### Aim of the task
Can you reproduce the lines of the listing below verbatim, from the line containing "Where should I" through the end of the listing, inclusive, leaving out the pictures?

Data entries
-------

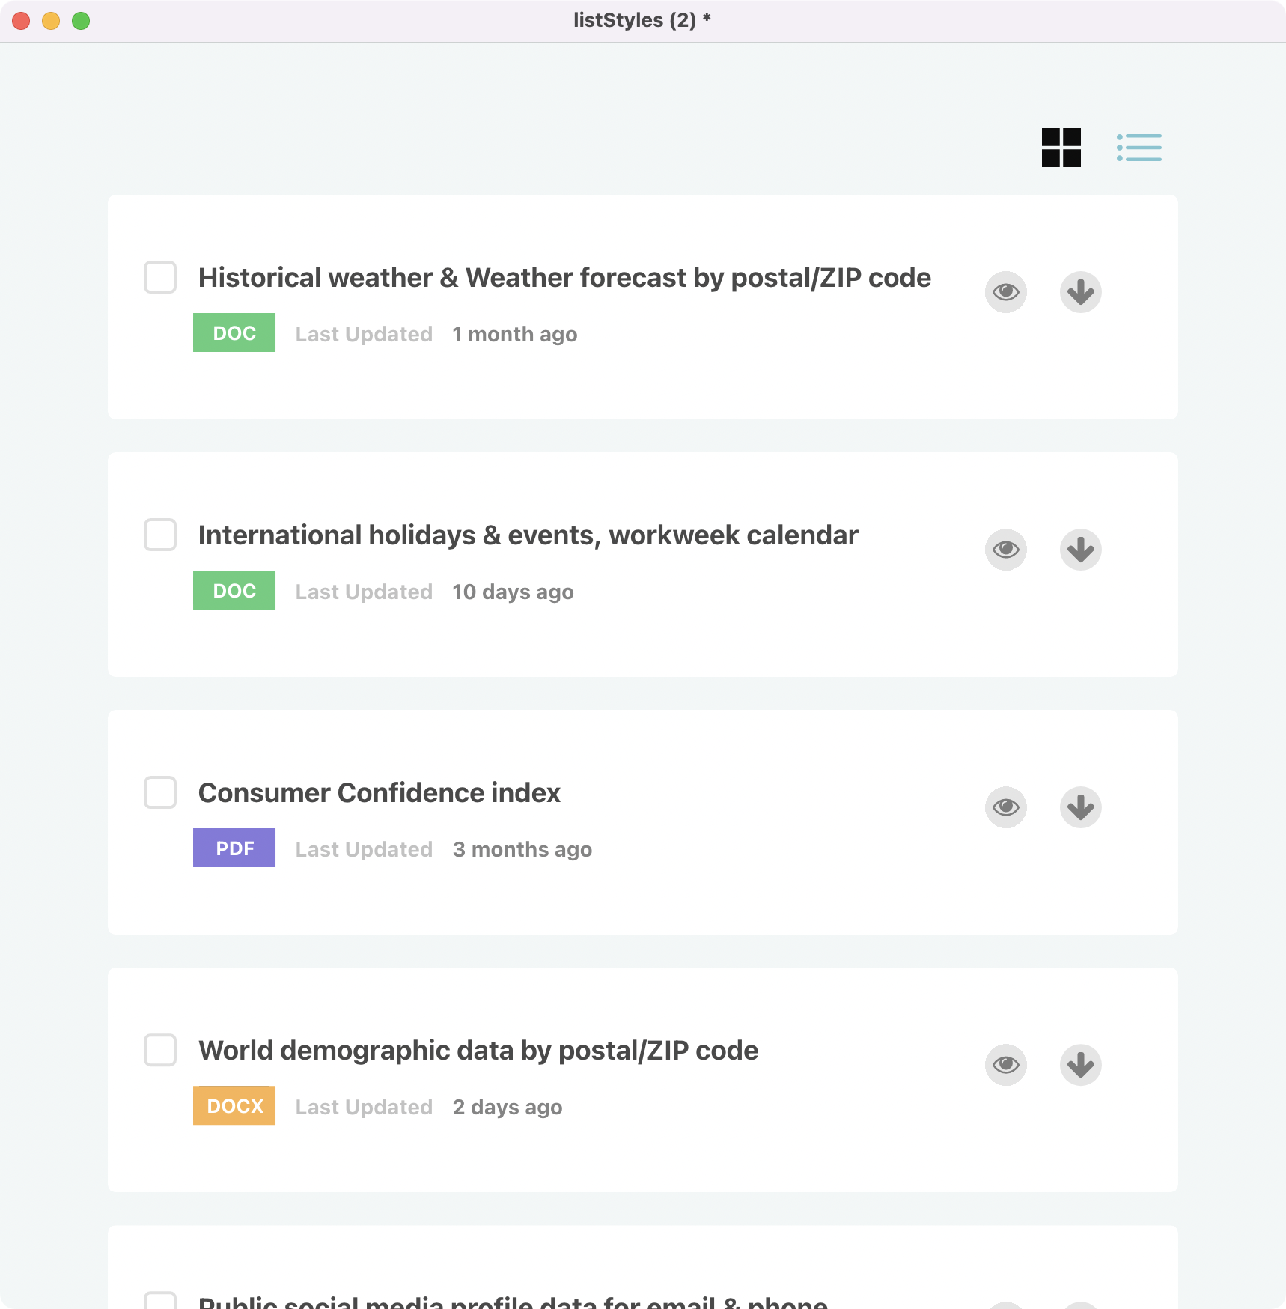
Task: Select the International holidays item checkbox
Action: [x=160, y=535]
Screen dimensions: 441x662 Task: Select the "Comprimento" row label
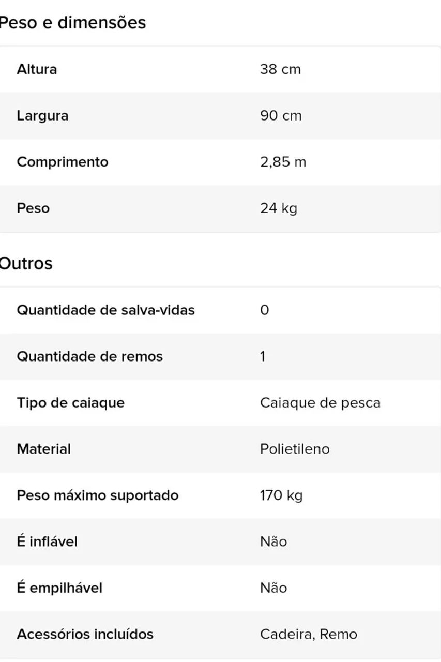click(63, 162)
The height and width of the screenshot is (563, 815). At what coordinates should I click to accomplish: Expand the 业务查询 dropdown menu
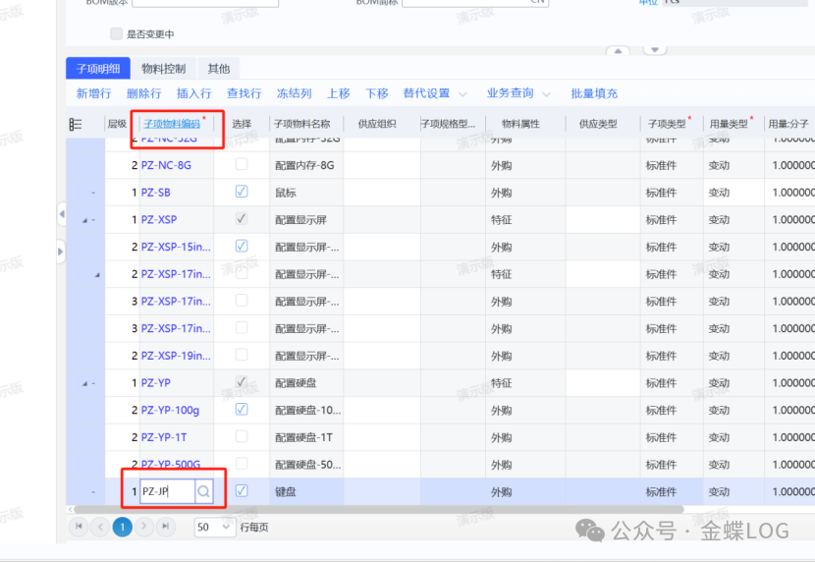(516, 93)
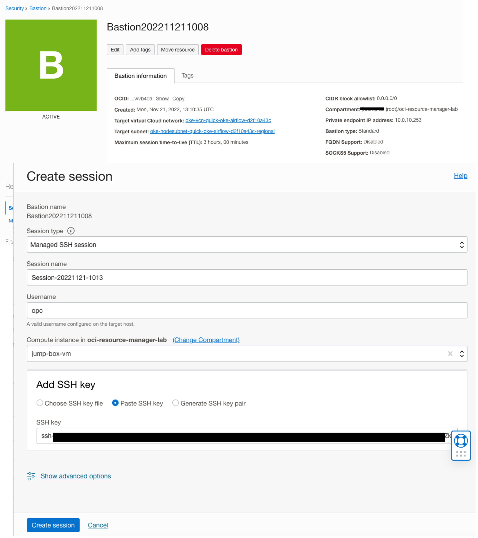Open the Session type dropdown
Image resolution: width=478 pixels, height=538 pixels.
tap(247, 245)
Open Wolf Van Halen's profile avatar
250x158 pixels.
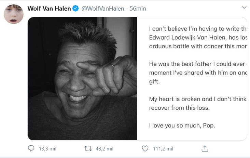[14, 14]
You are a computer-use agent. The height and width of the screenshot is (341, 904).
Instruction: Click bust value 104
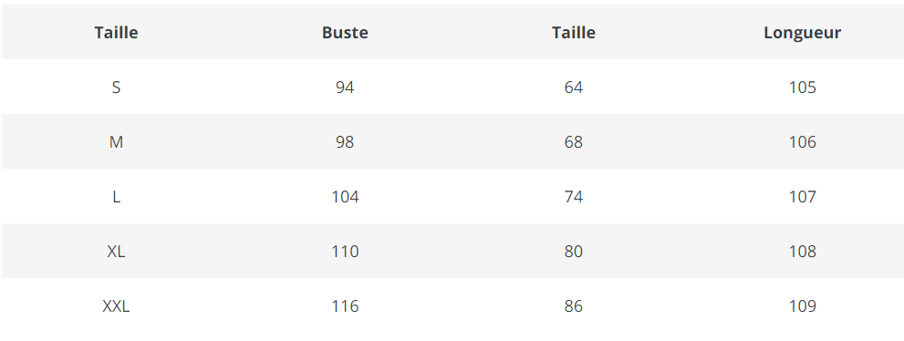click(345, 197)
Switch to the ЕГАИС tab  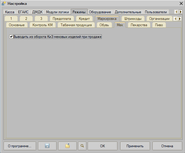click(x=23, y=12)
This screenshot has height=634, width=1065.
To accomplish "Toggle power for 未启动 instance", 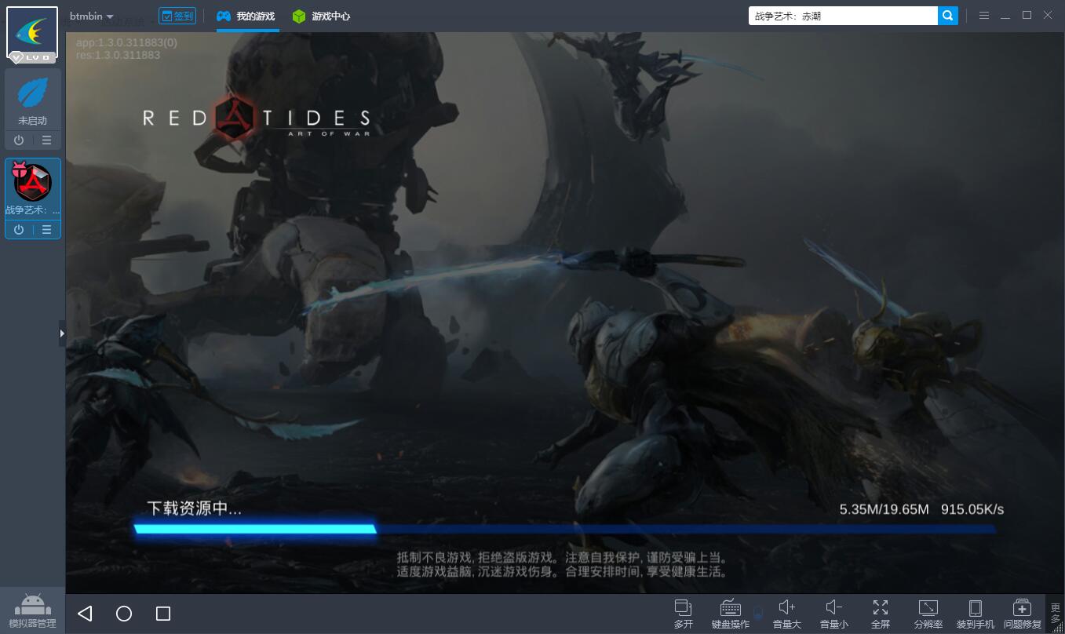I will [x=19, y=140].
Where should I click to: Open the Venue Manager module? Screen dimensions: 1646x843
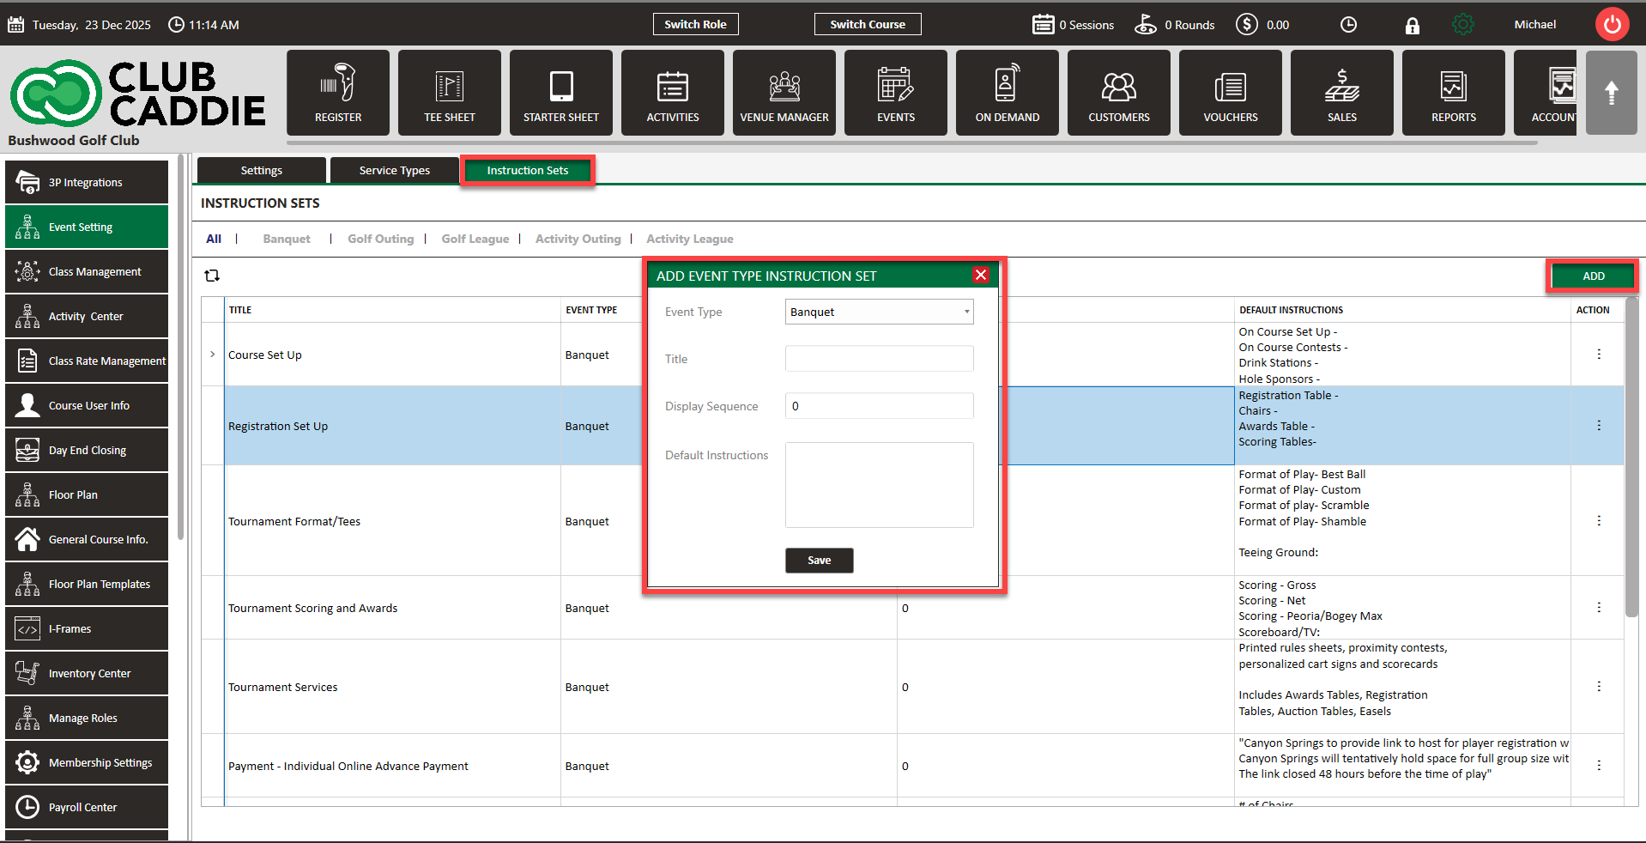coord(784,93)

-------

### Solution for this task
Where should I click to: Open the Venue Manager module? Screen dimensions: 1646x843
coord(784,93)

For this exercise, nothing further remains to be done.